OBJECTIVE: Please print the entries below without changing a single character.

DATASET RECORDS:
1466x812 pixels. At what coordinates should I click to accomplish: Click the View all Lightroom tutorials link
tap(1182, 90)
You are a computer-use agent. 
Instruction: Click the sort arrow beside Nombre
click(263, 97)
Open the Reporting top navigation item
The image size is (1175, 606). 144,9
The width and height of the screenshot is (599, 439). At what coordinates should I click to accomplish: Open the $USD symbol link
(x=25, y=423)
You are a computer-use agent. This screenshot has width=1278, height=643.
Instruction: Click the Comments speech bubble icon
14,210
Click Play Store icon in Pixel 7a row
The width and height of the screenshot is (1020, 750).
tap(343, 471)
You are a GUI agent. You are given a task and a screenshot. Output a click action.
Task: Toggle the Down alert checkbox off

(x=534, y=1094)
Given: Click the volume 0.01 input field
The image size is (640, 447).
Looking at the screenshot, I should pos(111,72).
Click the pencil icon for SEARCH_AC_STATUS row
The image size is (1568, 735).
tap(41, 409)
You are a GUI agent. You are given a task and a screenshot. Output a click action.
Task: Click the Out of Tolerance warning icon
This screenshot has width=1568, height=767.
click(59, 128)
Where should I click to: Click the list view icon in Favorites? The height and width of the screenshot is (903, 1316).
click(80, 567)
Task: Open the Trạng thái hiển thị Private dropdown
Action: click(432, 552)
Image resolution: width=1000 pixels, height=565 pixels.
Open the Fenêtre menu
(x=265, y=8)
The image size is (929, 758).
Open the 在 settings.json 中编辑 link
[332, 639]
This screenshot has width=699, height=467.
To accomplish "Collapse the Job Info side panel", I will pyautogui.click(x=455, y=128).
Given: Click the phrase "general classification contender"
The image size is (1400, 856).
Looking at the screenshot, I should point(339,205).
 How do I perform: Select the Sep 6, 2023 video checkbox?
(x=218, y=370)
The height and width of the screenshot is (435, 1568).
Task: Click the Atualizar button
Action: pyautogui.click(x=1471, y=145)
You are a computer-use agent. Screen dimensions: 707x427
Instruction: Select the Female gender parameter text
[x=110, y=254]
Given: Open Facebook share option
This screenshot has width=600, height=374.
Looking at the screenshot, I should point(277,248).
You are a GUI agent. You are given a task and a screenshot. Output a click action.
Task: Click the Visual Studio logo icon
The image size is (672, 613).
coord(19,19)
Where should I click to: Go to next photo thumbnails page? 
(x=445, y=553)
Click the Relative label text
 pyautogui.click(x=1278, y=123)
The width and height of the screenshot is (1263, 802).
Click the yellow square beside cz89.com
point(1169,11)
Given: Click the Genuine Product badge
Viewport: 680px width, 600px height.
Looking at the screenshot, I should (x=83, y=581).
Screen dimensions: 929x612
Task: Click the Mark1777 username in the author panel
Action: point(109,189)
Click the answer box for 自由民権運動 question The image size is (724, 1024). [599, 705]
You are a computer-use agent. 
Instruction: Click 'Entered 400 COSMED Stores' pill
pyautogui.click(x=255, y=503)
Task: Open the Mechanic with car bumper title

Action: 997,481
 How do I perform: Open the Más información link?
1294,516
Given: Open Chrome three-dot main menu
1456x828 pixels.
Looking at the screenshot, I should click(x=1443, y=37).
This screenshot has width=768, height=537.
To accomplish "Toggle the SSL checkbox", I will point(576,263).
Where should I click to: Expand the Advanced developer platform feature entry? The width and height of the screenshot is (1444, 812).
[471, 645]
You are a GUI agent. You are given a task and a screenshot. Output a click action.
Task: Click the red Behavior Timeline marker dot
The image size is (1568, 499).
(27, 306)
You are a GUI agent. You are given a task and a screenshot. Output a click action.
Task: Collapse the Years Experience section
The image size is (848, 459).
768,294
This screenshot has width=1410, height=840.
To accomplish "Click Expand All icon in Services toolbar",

SOLUTION TO THIS TASK:
1466x812 pixels. At what coordinates should I click to accomplish: Click the View all Lightroom tutorials link
tap(1182, 90)
You are a computer-use agent. 
Instruction: Click the sort arrow beside Nombre
click(263, 97)
Open the Reporting top navigation item
The image size is (1175, 606). 144,9
The width and height of the screenshot is (599, 439). At what coordinates should I click to accomplish: Open the $USD symbol link
(x=25, y=423)
You are a computer-use agent. This screenshot has width=1278, height=643.
Instruction: Click the Comments speech bubble icon
14,210
Click Play Store icon in Pixel 7a row
The width and height of the screenshot is (1020, 750).
tap(343, 471)
You are a GUI agent. You are given a task and a screenshot. Output a click action.
Task: Toggle the Down alert checkbox off

(x=534, y=1094)
Given: Click the volume 0.01 input field
The image size is (640, 447).
Looking at the screenshot, I should pos(111,72).
Click the pencil icon for SEARCH_AC_STATUS row
The image size is (1568, 735).
tap(41, 409)
You are a GUI agent. You are given a task and a screenshot. Output a click action.
Task: Click the Out of Tolerance warning icon
This screenshot has width=1568, height=767.
click(59, 128)
Where should I click to: Click the list view icon in Favorites? The height and width of the screenshot is (903, 1316).
click(80, 567)
Task: Open the Trạng thái hiển thị Private dropdown
Action: click(432, 552)
Image resolution: width=1000 pixels, height=565 pixels.
Open the Fenêtre menu
(x=265, y=8)
The image size is (929, 758).
Open the 在 settings.json 中编辑 link
[332, 639]
This screenshot has width=699, height=467.
To accomplish "Collapse the Job Info side panel", I will pyautogui.click(x=455, y=128).
Given: Click the phrase "general classification contender"
The image size is (1400, 856).
Looking at the screenshot, I should point(339,205).
 How do I perform: Select the Sep 6, 2023 video checkbox?
(x=218, y=370)
The height and width of the screenshot is (435, 1568).
Task: Click the Atualizar button
Action: pyautogui.click(x=1471, y=145)
You are a computer-use agent. Screen dimensions: 707x427
Instruction: Select the Female gender parameter text
[x=110, y=254]
Given: Open Facebook share option
This screenshot has width=600, height=374.
Looking at the screenshot, I should point(277,248).
You are a GUI agent. You are given a task and a screenshot. Output a click action.
Task: Click the Visual Studio logo icon
The image size is (672, 613).
coord(19,19)
Where should I click to: Go to next photo thumbnails page? 
(x=445, y=553)
Click the Relative label text
 pyautogui.click(x=1278, y=123)
The width and height of the screenshot is (1263, 802).
Click the yellow square beside cz89.com
point(1169,11)
Given: Click the Genuine Product badge
Viewport: 680px width, 600px height.
Looking at the screenshot, I should (x=83, y=581).
Screen dimensions: 929x612
Task: Click the Mark1777 username in the author panel
Action: point(109,189)
Click the answer box for 自由民権運動 question The image size is (724, 1024). [599, 705]
You are a computer-use agent. 
Instruction: Click 'Entered 400 COSMED Stores' pill
pyautogui.click(x=255, y=503)
Task: Open the Mechanic with car bumper title

Action: 997,481
 How do I perform: Open the Más información link?
1294,516
Given: Open Chrome three-dot main menu
1456x828 pixels.
Looking at the screenshot, I should click(x=1443, y=37).
This screenshot has width=768, height=537.
To accomplish "Toggle the SSL checkbox", I will point(576,263).
Where should I click to: Expand the Advanced developer platform feature entry? The width and height of the screenshot is (1444, 812).
[471, 645]
You are a GUI agent. You are given a task and a screenshot. Output a click action.
Task: Click the red Behavior Timeline marker dot
The image size is (1568, 499).
(27, 306)
You are a GUI agent. You are given a task and a screenshot. Output a click action.
Task: Collapse the Years Experience section
The image size is (848, 459).
768,294
This screenshot has width=1410, height=840.
To accomplish "Click Expand All icon in Services toolbar",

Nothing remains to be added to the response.